One more note. This is pretty obviously something MS has cooked up to counter recent news about how Win8 is doing worse than Vista was. Here is an example.
Replacing the mouse with your fingers was never a good idea. I can’t imagine why anyone at Microsoft thought otherwise. It’s fine for phones and tablets. But, keep your greasy fingers off my pristine 31″ desktop monitor.
You don’t need to replacing the mouse with your fingers to use Windows 8. It works perfectly fine with a mouse and keyboard.
Well, yes, it works fine with those, but it was clearly designed for touch-screens and Microsoft put a lot of effort into encouraging the use of fingers. It’s a bit annoying for a desktop OS to put most of its resources into an interface that doesn’t actually suit the desktop user. Microsoft’s attitude of outright forcing Metro on people has in particular been quite off-putting.
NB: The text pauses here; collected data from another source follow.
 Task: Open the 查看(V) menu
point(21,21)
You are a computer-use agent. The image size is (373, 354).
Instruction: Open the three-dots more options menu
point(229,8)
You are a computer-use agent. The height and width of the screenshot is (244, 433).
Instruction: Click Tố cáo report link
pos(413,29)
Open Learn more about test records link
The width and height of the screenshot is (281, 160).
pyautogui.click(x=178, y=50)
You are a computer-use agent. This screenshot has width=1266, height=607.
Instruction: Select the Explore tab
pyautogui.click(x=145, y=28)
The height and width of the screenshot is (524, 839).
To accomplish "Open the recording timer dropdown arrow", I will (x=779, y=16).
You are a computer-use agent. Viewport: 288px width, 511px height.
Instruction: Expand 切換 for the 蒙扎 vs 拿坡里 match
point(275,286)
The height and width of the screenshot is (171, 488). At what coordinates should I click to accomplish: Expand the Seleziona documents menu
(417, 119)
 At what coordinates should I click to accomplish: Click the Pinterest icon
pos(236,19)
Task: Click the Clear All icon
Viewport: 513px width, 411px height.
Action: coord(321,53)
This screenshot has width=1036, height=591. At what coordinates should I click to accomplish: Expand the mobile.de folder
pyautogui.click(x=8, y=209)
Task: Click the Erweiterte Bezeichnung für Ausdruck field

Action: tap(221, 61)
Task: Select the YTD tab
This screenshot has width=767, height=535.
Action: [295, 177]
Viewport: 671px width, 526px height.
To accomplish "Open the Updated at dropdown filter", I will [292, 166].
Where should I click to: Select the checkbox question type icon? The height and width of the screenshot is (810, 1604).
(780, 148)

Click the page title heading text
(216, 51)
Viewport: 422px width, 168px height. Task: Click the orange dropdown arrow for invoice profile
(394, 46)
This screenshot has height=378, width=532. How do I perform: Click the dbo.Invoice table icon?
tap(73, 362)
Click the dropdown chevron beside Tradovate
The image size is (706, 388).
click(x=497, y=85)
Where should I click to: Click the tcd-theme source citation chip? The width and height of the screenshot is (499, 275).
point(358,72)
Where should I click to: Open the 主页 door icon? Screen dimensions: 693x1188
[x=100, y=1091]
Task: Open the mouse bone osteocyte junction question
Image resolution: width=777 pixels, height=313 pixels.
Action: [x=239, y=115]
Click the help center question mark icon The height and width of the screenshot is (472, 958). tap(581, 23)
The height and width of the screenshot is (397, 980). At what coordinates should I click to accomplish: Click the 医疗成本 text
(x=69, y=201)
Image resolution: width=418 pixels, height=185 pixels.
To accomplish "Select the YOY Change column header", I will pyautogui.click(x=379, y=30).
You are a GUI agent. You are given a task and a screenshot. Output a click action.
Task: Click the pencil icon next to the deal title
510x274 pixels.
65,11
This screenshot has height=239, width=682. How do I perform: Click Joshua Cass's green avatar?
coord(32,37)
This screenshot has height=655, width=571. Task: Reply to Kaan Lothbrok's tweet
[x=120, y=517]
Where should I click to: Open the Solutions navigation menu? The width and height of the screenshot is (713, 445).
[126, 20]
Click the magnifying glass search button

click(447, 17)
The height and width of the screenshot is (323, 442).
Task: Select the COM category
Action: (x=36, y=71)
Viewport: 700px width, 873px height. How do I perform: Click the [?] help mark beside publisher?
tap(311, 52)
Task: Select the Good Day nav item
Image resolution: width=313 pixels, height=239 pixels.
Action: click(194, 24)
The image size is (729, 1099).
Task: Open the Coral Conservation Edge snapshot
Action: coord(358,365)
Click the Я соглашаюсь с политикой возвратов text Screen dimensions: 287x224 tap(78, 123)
Wow, I can’t believe they tried to do it again. Remember the “40 million copies sold” announcement back in November that was totally debunked? Once again, I’ll wait for the hard numbers:
I find the Iconia W510 and others based on the same Clovertrail Atom to be interesting. A $500 tablet with 10 years of OS support is certainly something I would adopt. However, the Windows Store is a ghost town, impossible to navigate and it’s keeping me from taking the plunge. Forcing traditional laptop/desktop users into the Metro ecosystem appears to be backfiring. If they want a piece of this pie then maybe they need to offer devs better margins or incentives. History shows that undercutting competition (like Android) is the best way to break into a saturated market space and alienating your current customers (like RIM) is a good way to fail.
Any word on how many Win8 were practically given away to the US Department of Defense?
Seven of those 60 million were purchased by myself and family members, all at $14.99, but it is unlikely any of the licenses will be used anytime soon. Their only purpose is the maintain an upgrade path for the next version which hopefully will tone down the Metro interface after pressure from corporate customers. Whether it will be probably depends on how profitable the Windows store is given that Microsoft seems to see it as its future ‘river of gold’ with the OS as a minor part of the business.
I’m pretty sure you’ll be able to upgrade from Win 7 to Win 9 without issue. Much like upgrading from Vista or XP to Win 8. I think you just wasted $105.
From my experience I’ve learned that sales data can by as easily manipulated as Polls and therefore is pretty much as ineffective as them, even more so when the source providing the data clearly has something to gain.
Also, many who look for a new Laptop PC find themselves “stuck” with Windows 8 because there aren’t much “new” Laptops being sold without an OS, and the price difference is usually not that significant, especially with Windows 8 pricing scheme, to be considered a factor by many. Therefore many buy the Laptop for the hardware (not the OS), get Windows 8 in the process, but later install a different OS for their day to day use. But the sale, of course, still contributes to the total sale figure regardless of actual use.